The confusion for me is understanding how he constructed $ \frac{1}{n_0} \lt \frac{(2 – \alpha^2)}{2 \alpha + 1}$ from the assumption $\alpha^2 < 2$. I had initially thought he rearranged the inequality so that $0 < 2 -\alpha^2$, but this isn't correct.

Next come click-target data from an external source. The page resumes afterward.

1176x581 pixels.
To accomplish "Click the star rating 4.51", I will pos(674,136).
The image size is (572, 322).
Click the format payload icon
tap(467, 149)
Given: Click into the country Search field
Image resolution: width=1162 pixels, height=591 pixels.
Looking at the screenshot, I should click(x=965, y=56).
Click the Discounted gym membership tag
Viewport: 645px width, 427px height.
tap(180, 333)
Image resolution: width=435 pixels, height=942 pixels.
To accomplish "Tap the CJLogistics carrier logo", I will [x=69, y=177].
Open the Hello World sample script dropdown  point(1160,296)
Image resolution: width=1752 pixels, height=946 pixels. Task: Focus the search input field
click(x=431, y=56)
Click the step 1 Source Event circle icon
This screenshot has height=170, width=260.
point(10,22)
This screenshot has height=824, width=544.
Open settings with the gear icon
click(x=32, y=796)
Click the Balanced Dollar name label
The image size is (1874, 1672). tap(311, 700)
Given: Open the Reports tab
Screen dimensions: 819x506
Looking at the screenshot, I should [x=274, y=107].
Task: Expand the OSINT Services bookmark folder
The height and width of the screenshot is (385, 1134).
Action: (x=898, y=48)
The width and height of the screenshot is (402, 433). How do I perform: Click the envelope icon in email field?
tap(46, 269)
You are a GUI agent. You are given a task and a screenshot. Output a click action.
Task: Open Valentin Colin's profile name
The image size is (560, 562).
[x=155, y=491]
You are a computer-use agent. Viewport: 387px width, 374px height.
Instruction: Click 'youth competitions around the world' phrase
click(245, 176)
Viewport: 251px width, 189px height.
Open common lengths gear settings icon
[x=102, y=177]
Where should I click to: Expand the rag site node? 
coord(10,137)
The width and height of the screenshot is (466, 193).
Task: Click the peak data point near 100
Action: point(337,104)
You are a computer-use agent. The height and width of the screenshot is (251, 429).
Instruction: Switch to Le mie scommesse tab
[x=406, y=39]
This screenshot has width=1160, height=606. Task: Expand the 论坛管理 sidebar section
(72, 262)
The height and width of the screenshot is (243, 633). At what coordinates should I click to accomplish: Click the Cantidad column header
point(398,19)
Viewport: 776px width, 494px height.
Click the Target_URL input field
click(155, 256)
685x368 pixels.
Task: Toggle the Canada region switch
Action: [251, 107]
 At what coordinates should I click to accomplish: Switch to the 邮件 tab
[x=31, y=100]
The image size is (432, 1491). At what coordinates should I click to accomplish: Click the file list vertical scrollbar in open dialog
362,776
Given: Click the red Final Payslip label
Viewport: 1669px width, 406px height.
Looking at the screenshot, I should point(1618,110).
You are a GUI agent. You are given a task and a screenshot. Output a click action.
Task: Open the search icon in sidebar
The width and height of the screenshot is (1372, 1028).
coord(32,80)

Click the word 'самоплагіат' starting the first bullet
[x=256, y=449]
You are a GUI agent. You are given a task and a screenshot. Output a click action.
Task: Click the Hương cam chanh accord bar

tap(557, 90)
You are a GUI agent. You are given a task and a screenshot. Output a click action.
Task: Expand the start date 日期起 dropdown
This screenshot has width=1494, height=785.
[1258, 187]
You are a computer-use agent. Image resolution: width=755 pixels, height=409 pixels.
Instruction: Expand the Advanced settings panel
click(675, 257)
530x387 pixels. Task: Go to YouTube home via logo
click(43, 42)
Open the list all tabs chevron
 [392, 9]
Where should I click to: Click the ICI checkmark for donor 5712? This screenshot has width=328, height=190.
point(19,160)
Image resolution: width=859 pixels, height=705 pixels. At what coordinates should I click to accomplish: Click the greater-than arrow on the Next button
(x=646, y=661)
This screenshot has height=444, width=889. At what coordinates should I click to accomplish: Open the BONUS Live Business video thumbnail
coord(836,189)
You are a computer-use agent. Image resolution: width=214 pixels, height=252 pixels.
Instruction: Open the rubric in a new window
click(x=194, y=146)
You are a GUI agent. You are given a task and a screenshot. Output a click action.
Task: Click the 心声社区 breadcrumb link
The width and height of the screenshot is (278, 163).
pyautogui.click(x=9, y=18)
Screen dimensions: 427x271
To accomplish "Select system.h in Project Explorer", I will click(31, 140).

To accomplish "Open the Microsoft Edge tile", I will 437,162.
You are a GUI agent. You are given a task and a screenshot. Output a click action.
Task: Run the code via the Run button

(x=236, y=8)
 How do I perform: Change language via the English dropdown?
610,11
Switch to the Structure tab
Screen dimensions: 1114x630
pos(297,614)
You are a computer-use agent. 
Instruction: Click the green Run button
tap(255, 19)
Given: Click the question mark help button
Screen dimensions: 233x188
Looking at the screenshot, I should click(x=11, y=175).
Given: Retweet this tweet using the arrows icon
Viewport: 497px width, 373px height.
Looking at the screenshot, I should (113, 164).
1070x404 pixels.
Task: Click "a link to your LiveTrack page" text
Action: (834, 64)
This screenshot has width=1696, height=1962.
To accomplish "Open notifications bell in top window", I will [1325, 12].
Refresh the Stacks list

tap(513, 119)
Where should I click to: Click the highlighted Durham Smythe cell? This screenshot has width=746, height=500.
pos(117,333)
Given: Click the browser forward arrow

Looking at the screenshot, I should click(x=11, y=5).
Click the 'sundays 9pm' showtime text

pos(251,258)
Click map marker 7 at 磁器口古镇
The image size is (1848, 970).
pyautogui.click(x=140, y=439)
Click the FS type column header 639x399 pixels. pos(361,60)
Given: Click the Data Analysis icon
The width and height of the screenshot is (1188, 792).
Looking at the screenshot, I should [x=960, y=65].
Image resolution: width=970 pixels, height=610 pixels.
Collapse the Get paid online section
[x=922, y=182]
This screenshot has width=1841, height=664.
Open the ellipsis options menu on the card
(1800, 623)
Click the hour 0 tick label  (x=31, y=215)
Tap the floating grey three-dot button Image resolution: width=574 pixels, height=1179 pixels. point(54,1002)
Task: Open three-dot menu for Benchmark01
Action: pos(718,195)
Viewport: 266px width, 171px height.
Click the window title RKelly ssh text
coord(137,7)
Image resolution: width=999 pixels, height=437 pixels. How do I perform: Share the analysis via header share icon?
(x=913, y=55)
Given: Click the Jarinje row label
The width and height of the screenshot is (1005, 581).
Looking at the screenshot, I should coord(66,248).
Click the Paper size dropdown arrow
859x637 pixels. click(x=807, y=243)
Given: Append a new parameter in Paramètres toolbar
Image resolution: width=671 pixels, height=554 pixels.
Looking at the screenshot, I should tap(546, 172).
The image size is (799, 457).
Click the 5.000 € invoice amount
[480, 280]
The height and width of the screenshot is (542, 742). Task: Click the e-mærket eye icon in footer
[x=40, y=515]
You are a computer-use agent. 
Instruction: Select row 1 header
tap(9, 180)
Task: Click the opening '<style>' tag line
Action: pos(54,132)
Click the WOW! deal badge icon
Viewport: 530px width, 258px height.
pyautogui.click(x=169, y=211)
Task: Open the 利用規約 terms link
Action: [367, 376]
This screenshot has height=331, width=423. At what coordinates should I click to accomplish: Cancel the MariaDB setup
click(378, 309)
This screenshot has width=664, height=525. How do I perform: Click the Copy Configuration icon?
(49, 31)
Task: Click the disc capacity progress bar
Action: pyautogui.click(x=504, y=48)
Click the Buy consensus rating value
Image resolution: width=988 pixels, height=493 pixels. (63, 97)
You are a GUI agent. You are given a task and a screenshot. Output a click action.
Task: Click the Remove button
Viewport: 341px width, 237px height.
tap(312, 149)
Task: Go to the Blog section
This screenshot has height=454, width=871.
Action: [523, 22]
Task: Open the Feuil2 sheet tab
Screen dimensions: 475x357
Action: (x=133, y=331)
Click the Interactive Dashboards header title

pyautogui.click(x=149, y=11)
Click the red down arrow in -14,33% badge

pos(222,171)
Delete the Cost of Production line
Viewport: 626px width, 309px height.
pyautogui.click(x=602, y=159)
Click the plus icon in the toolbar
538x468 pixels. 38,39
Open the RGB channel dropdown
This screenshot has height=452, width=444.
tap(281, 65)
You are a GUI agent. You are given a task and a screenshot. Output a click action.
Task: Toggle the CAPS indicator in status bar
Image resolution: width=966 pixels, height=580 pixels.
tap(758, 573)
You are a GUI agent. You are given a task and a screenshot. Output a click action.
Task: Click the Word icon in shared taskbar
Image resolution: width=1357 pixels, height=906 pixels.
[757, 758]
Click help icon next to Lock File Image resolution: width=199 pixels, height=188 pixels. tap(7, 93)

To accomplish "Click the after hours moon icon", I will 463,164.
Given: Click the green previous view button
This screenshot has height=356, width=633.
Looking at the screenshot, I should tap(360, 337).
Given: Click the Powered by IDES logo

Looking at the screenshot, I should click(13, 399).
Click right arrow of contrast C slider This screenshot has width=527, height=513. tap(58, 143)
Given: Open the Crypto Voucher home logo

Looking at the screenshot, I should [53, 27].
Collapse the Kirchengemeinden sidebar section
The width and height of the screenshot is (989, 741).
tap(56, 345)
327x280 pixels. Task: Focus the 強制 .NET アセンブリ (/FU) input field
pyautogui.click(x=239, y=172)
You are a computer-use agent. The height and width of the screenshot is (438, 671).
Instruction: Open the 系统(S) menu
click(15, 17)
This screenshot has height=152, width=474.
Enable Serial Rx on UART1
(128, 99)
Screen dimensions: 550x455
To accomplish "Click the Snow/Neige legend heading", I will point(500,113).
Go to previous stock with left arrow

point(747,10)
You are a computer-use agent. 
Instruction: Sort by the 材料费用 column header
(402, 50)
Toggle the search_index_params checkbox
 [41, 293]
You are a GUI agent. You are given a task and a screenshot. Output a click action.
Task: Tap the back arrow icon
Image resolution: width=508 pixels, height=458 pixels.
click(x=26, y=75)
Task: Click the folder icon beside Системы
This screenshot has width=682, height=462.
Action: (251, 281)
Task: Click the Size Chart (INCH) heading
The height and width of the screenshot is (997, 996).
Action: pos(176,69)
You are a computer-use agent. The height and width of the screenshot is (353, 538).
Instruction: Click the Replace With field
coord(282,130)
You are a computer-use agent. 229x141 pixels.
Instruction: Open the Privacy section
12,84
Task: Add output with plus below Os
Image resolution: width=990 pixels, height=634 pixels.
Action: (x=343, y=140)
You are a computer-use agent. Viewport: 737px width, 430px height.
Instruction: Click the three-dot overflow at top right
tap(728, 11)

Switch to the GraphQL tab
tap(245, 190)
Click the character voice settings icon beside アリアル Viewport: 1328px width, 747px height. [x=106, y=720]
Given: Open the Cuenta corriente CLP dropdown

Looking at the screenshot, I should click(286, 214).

What exactly did he use to choose this? I took a look in the solution manual and he didn't really describe the methodology there either. It seems arbitrary – beneficial to the problem. I'm not exactly sure how it's constructed from the assumed inequality.
Best Answer
This is just goal-oriented work: The author wants $$\tag1\left(\alpha+\frac1n\right)^2<2.$$ Equivalently, $$\alpha^2+\frac{2\alpha}n+\frac1{n^2}<2. $$ Rearrange to $$\frac{2\alpha}n+\frac1{n^2}<2-\alpha^2. $$ This looks promising because, by assumption, the right hand side is positive and we only have to find $n$ that makes the left (positive and) small enough. As $\frac1n\le\frac1{n^2}$, we can boldly strengthen our task to find $n$ that makes (even) $$\frac{2\alpha}n+\frac1{n}<2-\alpha^2. $$ (The advantage of this is that the dependence on $n$ is now simpler than with the square part).
Now multiply with the positive(!) $n$ $$ 2\alpha+1<(2-\alpha^2)n$$ and divide by the positive(!) $2-\alpha^2$ to arrive at $$ \frac{2\alpha+1}{2-\alpha^2}<n$$ as a sufficient (and readily fulfilled) condition for $n$ to make $(1)$ true.